- _Data listing_

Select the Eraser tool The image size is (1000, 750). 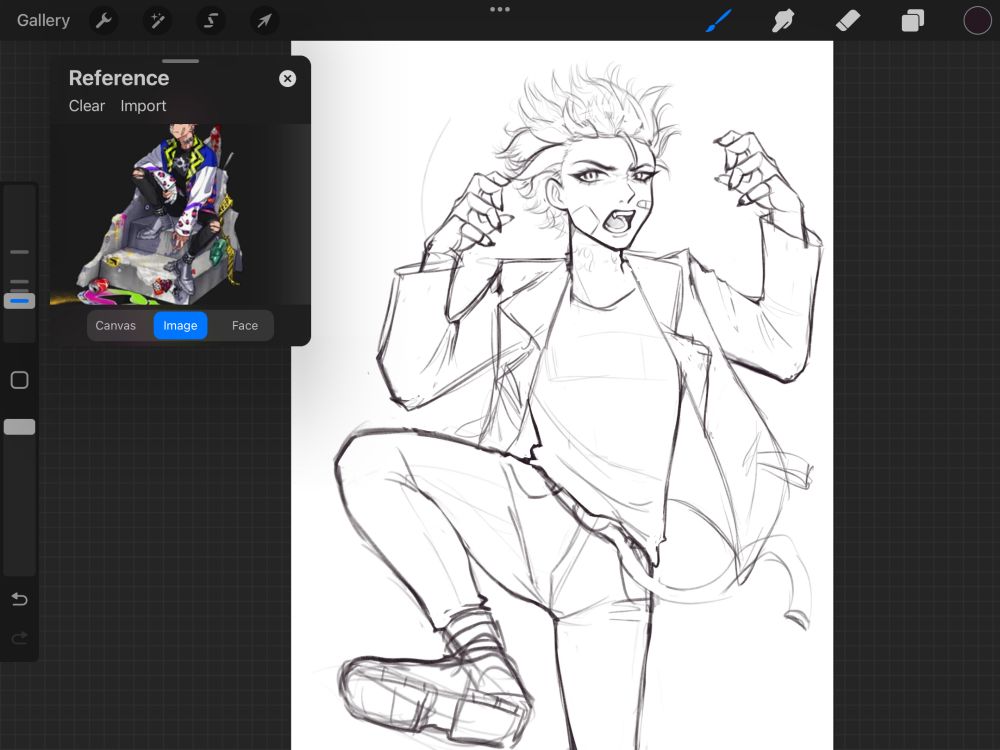pos(847,20)
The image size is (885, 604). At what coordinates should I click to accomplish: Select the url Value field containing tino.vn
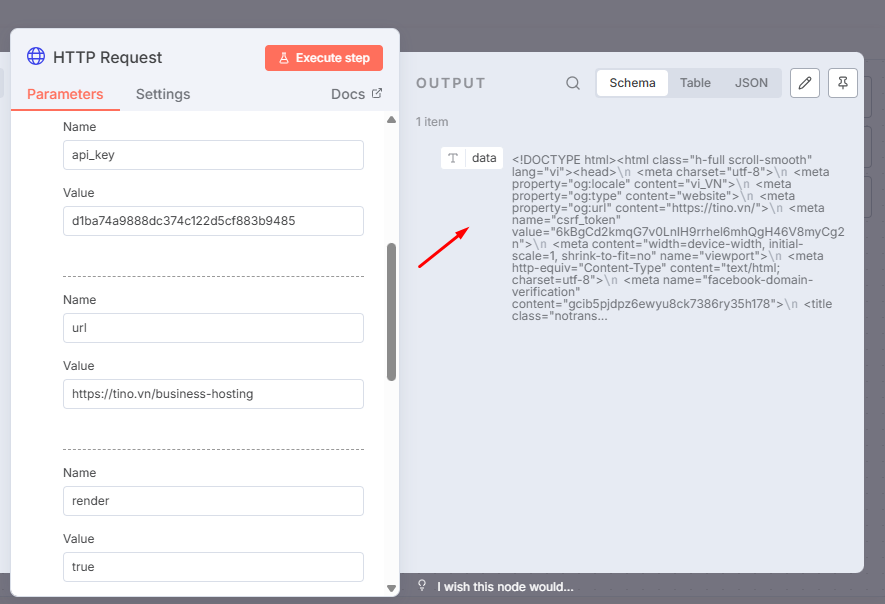[x=213, y=394]
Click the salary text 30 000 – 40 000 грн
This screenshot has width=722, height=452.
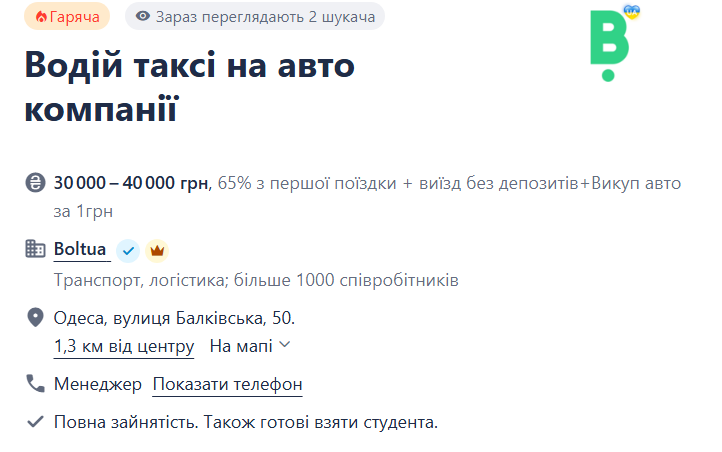pyautogui.click(x=131, y=183)
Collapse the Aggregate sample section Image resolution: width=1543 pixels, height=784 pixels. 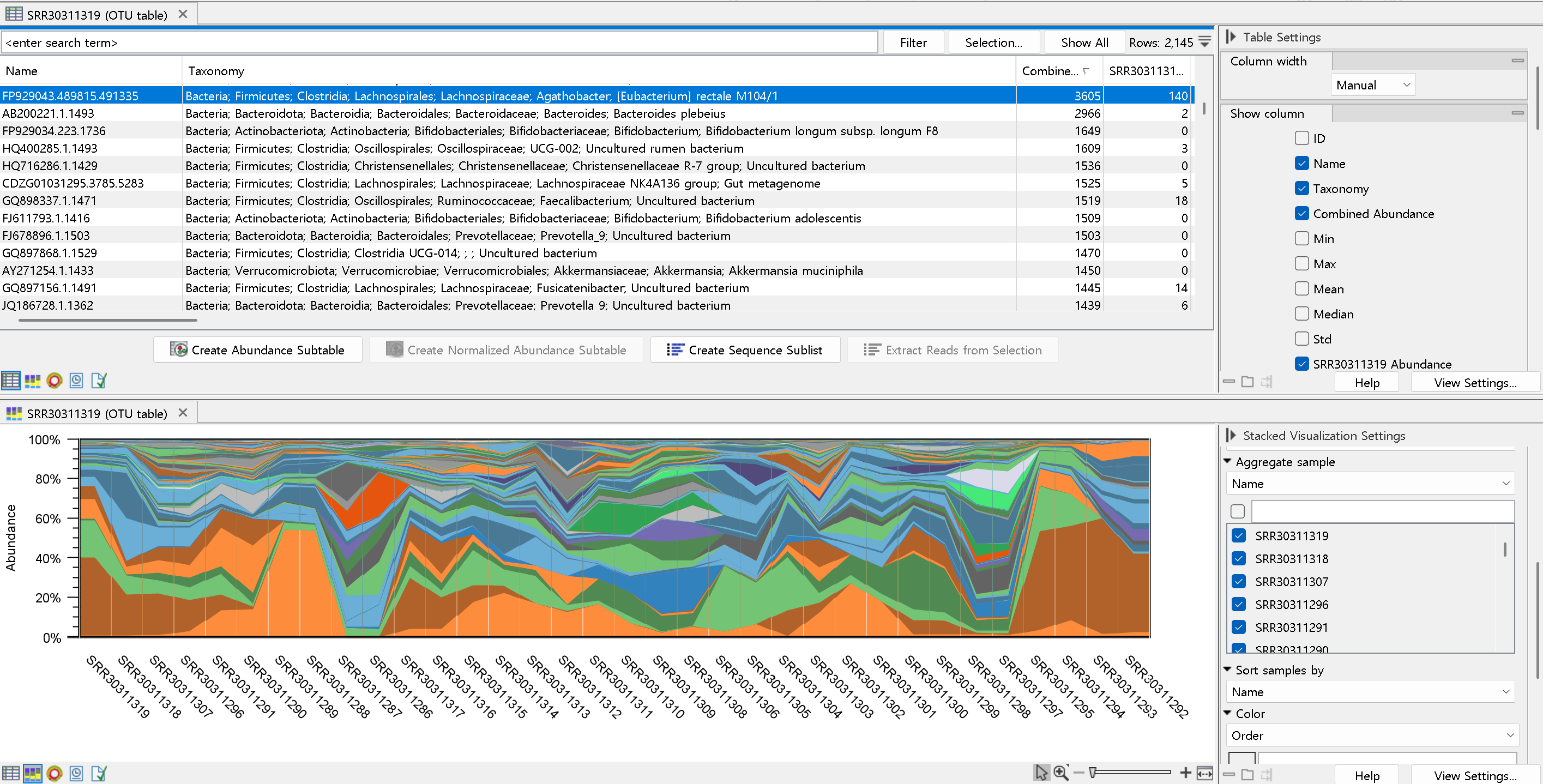pyautogui.click(x=1227, y=462)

- _What the task requires_
Can you copy the records word for word, from the line containing "The image size is (885, 604)." through the line containing "pyautogui.click(x=131, y=183)", including both of those lines and leaving out the pictures?

- _Final answer_
The image size is (885, 604). At what coordinates should I click to accomplish: Select the url Value field containing tino.vn
[x=213, y=394]
Click the salary text 30 000 – 40 000 грн
This screenshot has width=722, height=452.
pyautogui.click(x=131, y=183)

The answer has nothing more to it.